- **Task statement**: Give the lines from the one containing "click on values." up to and including the one containing "center [219, 276]." as a Markdown table with two columns, Number and Line. Number the lines in order and leave out blank lines.

- **Data lines**:
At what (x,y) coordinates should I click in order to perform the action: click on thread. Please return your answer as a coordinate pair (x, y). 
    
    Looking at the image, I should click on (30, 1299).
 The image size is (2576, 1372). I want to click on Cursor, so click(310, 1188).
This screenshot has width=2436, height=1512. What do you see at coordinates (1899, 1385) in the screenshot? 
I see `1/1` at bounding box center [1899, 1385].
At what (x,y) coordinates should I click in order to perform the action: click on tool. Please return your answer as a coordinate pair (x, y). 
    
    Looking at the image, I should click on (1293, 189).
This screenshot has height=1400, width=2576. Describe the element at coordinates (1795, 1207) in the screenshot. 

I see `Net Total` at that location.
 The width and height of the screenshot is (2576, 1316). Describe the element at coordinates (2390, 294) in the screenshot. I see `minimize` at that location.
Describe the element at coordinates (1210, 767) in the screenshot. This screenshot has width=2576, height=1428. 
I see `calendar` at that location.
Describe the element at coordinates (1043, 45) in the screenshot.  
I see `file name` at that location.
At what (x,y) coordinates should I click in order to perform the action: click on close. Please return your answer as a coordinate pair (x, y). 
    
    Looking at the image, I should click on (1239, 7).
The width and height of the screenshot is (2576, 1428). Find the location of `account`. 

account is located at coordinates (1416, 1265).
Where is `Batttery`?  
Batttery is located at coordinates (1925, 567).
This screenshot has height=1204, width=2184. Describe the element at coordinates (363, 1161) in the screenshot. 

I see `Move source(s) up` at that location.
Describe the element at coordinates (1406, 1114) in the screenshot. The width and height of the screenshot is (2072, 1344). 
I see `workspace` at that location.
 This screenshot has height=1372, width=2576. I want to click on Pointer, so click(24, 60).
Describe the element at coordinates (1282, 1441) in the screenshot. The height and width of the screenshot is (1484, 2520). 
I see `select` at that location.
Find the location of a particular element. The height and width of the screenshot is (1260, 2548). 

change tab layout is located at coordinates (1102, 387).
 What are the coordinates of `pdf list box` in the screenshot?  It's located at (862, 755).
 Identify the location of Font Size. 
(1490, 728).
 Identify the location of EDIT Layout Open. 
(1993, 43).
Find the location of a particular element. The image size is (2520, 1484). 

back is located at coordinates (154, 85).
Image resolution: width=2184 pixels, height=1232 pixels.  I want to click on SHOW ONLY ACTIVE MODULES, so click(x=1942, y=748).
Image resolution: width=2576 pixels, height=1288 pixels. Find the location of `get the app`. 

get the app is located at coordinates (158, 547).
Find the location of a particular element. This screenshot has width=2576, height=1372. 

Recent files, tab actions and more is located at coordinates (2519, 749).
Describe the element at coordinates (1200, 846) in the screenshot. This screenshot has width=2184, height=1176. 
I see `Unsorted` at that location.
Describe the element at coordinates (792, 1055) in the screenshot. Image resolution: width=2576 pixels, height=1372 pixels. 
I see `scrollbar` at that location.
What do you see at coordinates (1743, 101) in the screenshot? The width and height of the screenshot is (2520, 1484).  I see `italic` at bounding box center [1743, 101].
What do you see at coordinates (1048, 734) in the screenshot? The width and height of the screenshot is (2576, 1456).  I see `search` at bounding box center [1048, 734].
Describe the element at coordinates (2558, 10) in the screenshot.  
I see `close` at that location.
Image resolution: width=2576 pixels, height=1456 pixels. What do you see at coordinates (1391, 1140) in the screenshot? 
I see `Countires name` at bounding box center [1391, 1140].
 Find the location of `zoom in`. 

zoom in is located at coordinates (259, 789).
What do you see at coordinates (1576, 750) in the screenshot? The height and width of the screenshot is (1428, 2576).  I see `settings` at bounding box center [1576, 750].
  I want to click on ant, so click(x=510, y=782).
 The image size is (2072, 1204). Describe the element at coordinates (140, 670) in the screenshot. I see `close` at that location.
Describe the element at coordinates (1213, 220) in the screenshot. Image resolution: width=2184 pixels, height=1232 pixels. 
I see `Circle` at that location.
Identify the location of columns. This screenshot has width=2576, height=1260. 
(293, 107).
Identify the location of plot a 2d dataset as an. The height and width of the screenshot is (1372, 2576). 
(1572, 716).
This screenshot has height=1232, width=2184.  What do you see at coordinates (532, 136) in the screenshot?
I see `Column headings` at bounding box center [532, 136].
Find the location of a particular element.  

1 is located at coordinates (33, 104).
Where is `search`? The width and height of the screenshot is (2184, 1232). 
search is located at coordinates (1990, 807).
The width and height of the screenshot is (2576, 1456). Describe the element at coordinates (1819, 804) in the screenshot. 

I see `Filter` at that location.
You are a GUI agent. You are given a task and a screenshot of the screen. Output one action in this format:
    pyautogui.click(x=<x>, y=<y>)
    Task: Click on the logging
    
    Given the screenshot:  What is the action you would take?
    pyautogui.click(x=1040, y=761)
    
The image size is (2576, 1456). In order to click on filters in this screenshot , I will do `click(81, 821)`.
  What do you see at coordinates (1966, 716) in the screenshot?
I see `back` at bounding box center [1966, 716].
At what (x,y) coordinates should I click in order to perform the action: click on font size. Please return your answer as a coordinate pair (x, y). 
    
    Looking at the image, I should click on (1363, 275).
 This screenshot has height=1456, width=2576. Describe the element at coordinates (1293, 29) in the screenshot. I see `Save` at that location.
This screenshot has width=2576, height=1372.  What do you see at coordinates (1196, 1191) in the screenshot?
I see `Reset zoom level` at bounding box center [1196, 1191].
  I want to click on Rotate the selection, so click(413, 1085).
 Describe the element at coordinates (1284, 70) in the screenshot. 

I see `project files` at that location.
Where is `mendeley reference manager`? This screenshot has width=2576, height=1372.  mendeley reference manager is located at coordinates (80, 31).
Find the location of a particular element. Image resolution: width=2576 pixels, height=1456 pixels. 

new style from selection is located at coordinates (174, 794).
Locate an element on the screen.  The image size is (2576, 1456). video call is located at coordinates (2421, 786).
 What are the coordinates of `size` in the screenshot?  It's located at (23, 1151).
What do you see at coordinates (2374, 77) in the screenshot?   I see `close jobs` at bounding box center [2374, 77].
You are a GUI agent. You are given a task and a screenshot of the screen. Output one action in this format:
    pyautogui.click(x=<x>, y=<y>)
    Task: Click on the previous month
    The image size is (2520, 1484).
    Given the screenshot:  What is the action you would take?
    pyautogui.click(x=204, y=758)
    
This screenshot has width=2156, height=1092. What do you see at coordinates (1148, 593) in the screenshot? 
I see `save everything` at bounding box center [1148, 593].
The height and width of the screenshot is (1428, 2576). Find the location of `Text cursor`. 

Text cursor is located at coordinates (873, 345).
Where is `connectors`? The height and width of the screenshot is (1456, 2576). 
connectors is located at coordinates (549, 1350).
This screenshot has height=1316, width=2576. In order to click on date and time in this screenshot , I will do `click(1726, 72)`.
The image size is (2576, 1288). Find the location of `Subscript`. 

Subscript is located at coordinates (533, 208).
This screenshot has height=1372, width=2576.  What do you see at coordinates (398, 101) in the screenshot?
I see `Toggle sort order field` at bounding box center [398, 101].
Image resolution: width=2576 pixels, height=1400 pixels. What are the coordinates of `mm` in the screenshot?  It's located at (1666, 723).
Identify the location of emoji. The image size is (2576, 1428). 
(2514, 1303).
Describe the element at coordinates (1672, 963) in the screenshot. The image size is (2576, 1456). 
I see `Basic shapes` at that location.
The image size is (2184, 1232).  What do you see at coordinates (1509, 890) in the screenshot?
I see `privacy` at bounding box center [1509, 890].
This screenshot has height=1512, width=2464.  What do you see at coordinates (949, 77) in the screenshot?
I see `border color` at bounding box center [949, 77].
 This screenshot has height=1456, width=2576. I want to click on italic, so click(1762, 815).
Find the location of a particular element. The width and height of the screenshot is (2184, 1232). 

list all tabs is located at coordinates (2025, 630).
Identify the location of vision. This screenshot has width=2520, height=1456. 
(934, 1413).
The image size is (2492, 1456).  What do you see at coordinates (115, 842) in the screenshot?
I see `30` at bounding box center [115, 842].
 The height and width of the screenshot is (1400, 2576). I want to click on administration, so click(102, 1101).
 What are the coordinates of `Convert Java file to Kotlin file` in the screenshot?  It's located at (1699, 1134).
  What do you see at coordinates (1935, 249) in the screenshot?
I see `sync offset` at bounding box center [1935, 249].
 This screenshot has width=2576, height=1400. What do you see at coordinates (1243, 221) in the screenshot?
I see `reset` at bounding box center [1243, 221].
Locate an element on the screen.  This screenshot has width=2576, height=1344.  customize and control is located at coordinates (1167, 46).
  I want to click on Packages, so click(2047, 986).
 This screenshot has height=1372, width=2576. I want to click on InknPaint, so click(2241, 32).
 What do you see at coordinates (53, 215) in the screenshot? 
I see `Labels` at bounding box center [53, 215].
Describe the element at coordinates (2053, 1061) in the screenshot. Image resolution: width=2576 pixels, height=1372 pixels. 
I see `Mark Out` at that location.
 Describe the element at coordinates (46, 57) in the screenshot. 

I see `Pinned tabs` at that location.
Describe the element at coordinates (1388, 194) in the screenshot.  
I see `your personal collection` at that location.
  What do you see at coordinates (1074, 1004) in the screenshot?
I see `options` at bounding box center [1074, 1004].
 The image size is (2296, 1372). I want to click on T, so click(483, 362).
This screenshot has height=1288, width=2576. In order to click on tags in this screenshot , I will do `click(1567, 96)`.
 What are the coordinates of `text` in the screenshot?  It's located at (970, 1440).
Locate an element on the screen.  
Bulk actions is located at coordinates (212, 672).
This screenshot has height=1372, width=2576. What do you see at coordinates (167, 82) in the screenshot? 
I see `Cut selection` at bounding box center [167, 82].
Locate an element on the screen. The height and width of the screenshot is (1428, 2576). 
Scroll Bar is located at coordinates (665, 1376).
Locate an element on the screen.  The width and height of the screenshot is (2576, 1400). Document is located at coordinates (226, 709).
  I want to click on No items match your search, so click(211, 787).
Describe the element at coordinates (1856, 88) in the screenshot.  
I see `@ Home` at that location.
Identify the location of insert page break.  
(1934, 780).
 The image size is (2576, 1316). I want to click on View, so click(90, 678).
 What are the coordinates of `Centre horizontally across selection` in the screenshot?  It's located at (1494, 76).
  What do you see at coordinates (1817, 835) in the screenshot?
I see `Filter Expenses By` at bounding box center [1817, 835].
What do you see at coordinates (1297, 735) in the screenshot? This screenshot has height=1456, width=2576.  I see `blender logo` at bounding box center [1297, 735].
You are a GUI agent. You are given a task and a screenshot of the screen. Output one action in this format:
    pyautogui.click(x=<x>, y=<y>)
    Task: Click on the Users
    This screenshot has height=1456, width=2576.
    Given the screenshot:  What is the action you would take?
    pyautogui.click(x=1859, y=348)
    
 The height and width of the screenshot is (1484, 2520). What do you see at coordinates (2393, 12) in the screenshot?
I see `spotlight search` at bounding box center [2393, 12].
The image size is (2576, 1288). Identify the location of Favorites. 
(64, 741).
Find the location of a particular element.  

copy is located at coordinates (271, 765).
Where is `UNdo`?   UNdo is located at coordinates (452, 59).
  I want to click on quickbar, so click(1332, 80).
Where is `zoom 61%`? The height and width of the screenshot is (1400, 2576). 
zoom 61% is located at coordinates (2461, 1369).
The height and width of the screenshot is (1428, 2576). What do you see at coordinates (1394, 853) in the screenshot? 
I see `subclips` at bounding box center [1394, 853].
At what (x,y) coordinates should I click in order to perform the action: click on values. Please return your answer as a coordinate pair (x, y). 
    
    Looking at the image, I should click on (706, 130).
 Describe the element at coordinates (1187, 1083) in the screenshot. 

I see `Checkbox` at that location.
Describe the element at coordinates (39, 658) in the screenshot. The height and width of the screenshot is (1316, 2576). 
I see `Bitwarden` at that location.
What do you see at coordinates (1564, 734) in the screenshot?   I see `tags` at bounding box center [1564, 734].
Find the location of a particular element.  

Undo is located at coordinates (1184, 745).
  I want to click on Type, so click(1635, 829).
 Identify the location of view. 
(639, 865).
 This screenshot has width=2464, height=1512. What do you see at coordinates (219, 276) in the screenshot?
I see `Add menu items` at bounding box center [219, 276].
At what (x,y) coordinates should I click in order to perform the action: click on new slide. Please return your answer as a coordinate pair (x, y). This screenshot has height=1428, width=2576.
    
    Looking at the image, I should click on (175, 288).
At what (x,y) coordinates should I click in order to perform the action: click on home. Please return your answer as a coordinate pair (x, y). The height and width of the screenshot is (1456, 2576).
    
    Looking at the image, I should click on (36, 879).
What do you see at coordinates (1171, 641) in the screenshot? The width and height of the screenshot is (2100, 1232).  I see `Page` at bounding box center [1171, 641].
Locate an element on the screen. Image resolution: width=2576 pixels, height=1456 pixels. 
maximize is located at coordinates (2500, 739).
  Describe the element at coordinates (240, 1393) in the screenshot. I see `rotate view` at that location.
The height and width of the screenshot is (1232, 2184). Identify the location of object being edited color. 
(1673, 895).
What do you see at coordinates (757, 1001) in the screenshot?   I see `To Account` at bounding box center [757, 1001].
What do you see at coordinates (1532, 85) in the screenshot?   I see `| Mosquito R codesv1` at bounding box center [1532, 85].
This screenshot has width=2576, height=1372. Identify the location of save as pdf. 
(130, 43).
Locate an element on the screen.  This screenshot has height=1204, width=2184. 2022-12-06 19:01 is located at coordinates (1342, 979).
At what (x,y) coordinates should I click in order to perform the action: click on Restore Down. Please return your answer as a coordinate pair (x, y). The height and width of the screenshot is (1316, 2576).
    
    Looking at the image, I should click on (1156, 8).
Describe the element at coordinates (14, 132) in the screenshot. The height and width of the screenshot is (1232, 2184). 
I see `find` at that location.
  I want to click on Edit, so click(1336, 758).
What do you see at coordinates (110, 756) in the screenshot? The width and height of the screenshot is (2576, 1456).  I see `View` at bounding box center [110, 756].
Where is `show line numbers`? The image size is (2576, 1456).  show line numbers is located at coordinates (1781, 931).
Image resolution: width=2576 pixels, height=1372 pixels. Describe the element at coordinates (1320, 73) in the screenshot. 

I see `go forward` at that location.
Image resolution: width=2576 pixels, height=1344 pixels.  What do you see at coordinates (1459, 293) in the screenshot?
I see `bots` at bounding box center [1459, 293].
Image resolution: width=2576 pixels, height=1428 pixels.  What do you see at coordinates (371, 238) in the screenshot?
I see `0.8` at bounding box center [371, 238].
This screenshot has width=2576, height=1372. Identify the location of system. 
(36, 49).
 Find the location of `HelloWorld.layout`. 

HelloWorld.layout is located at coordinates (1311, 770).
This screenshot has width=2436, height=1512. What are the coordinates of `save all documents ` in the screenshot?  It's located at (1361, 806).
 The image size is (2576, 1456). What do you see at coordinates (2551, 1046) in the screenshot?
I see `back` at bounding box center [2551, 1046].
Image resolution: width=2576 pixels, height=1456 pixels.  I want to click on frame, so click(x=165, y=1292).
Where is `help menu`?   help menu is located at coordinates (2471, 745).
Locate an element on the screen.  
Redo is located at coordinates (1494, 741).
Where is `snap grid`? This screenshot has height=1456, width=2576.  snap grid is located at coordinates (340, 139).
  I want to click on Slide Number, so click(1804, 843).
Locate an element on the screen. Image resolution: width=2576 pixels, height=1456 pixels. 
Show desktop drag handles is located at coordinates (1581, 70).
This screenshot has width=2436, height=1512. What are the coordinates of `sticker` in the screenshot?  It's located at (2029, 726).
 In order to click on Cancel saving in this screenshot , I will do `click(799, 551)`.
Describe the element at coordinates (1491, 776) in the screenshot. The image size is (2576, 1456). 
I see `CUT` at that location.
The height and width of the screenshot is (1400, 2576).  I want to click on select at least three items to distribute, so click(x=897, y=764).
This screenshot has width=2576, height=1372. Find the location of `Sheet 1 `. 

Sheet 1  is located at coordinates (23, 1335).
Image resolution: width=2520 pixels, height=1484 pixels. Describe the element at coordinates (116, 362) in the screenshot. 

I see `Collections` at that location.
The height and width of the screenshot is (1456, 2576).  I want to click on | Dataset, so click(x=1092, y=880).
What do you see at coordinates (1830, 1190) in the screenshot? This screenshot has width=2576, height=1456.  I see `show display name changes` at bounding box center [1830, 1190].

- **Full answer**:
| Number | Line |
|---|---|
| 1 | At what (x,y) coordinates should I click in order to perform the action: click on values. Please return your answer as a coordinate pair (x, y).  |
| 2 |     Looking at the image, I should click on (706, 130). |
| 3 |  Describe the element at coordinates (1187, 1083) in the screenshot.  |
| 4 | I see `Checkbox` at that location. |
| 5 | Describe the element at coordinates (39, 658) in the screenshot. The height and width of the screenshot is (1316, 2576).  |
| 6 | I see `Bitwarden` at that location. |
| 7 | What do you see at coordinates (1564, 734) in the screenshot?   I see `tags` at bounding box center [1564, 734]. |
| 8 | Find the location of a particular element.   |
| 9 | Undo is located at coordinates (1184, 745). |
| 10 |   I want to click on Type, so click(1635, 829). |
| 11 |  Identify the location of view.  |
| 12 | (639, 865). |
| 13 |  This screenshot has width=2464, height=1512. What do you see at coordinates (219, 276) in the screenshot? |
| 14 | I see `Add menu items` at bounding box center [219, 276]. |